Supplied entries =>
------------
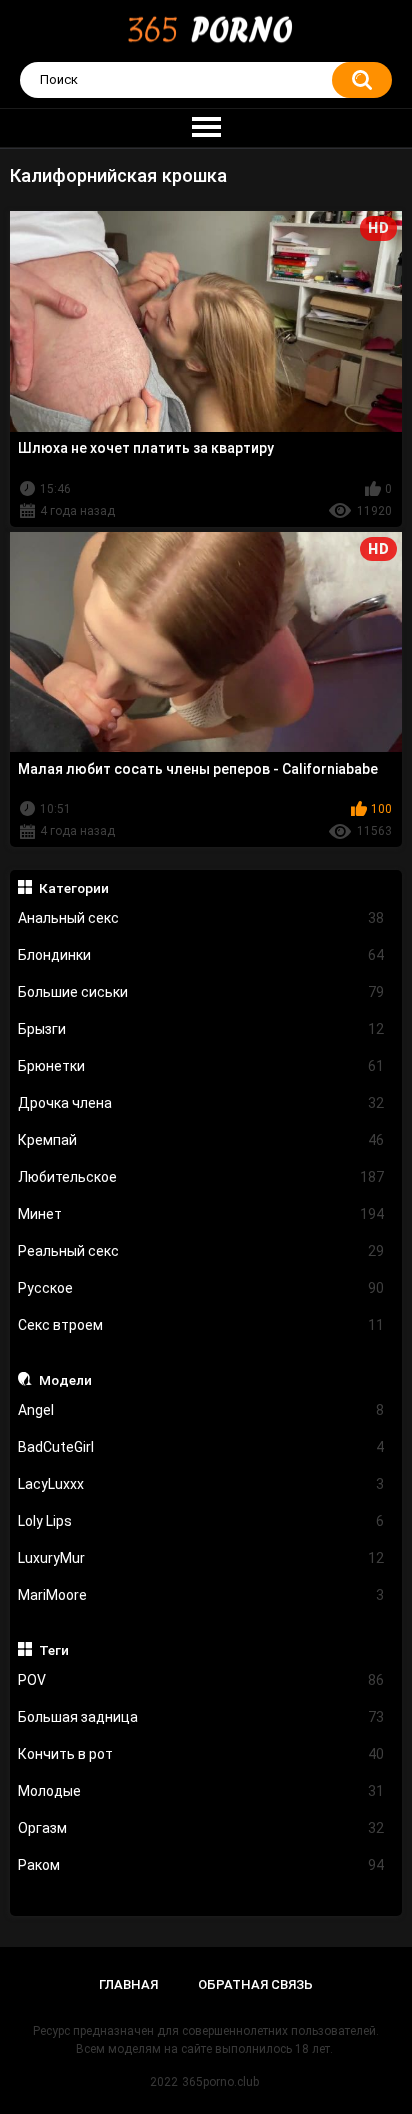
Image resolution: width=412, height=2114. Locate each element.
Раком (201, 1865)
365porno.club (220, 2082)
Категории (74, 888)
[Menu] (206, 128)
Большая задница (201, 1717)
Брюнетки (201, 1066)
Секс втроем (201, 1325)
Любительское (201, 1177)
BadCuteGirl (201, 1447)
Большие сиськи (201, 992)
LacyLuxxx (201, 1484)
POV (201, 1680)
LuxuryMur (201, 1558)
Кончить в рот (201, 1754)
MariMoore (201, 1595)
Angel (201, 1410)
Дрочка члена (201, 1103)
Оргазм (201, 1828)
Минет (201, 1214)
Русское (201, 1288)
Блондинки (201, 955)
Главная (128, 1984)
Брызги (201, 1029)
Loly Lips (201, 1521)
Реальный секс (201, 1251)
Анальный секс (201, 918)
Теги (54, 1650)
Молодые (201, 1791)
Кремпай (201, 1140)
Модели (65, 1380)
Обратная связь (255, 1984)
------------
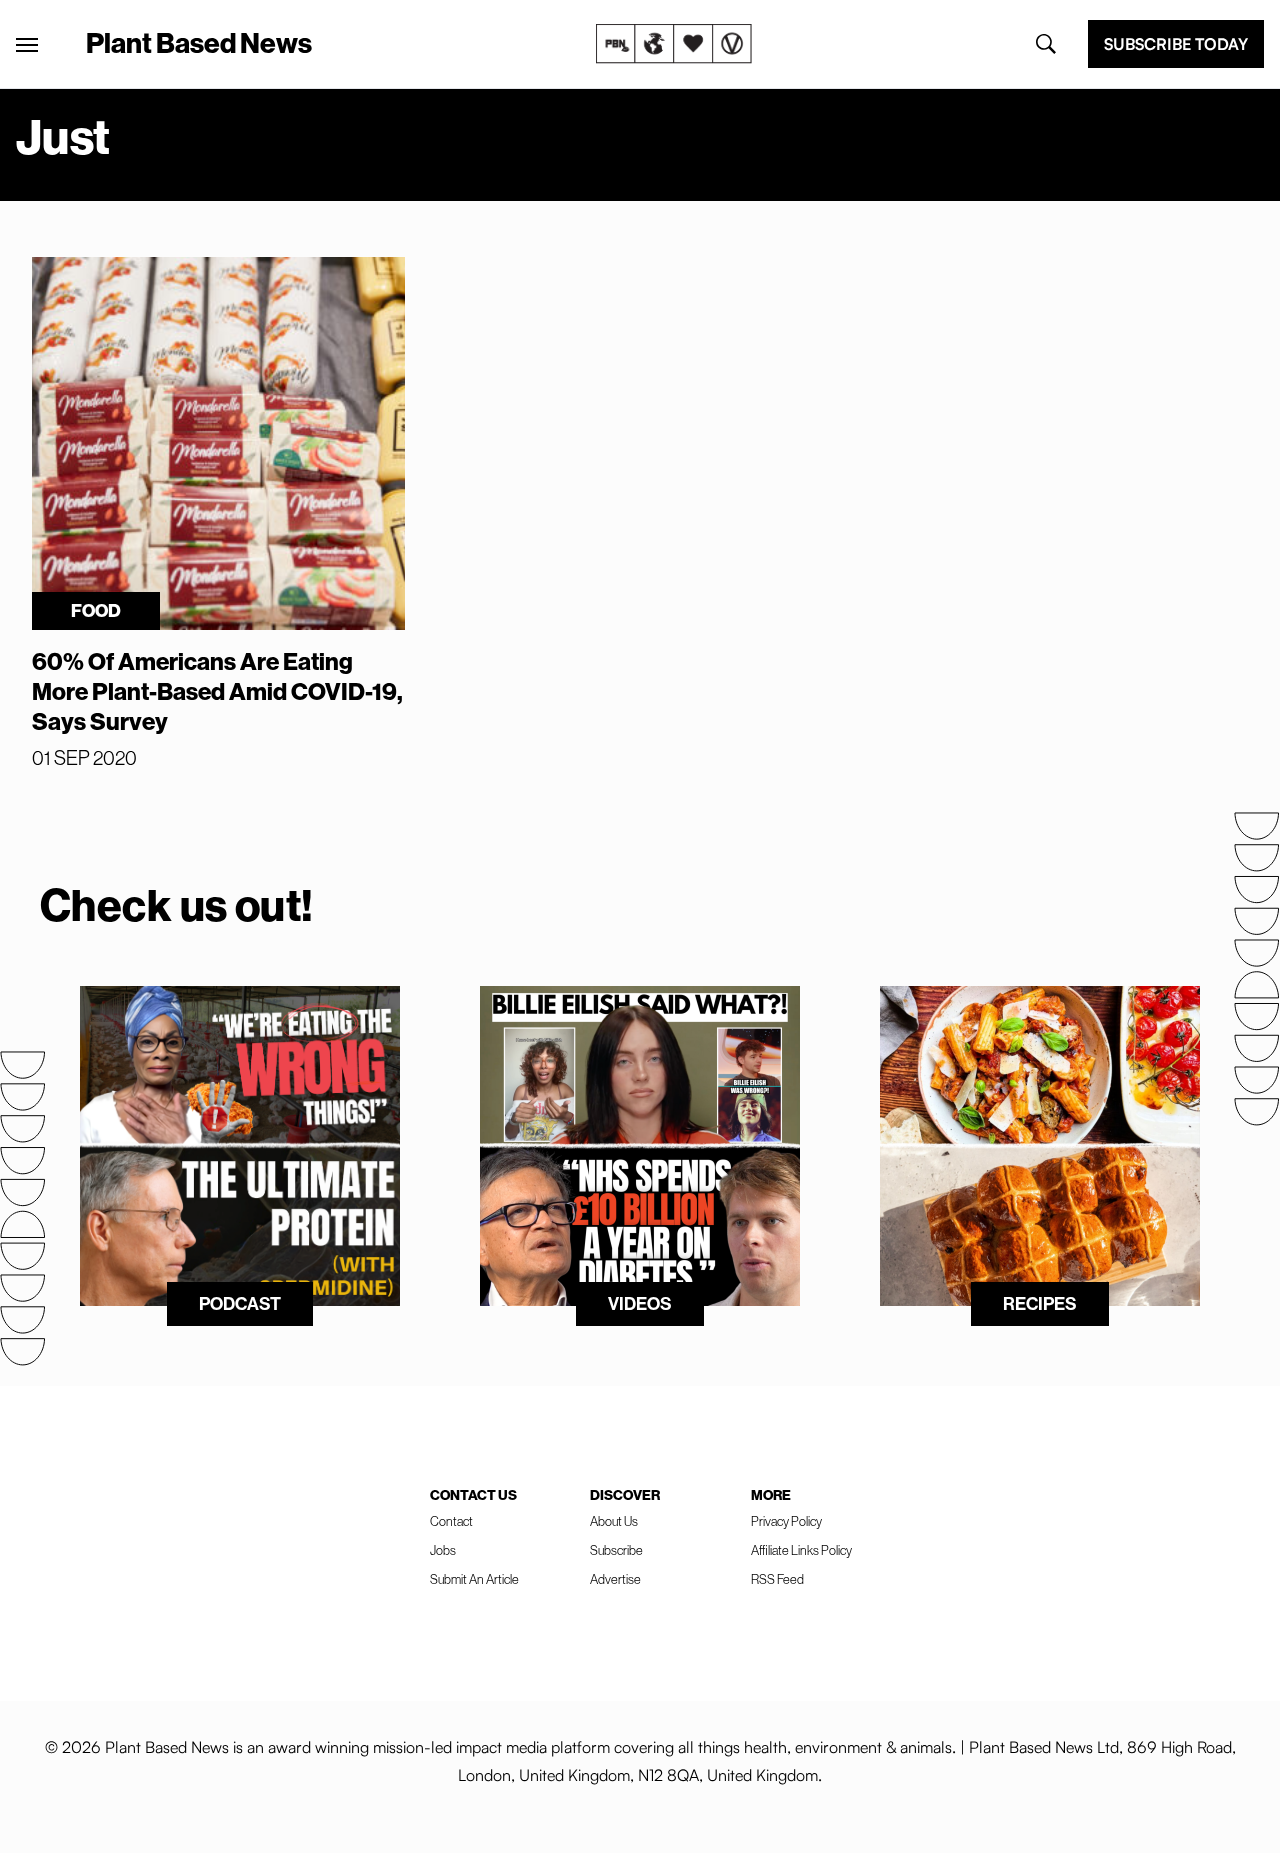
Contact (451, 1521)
------------
Your assignment => Of all the entries above, repeat only the lines from the line that has "Анальный секс (201, 918)" to the line that has "Обратная связь (255, 1984)", both lines included, exactly.

Result of the exercise =>
Анальный секс (201, 918)
Теги (54, 1650)
Молодые (201, 1791)
Кремпай (201, 1140)
Модели (65, 1380)
Обратная связь (255, 1984)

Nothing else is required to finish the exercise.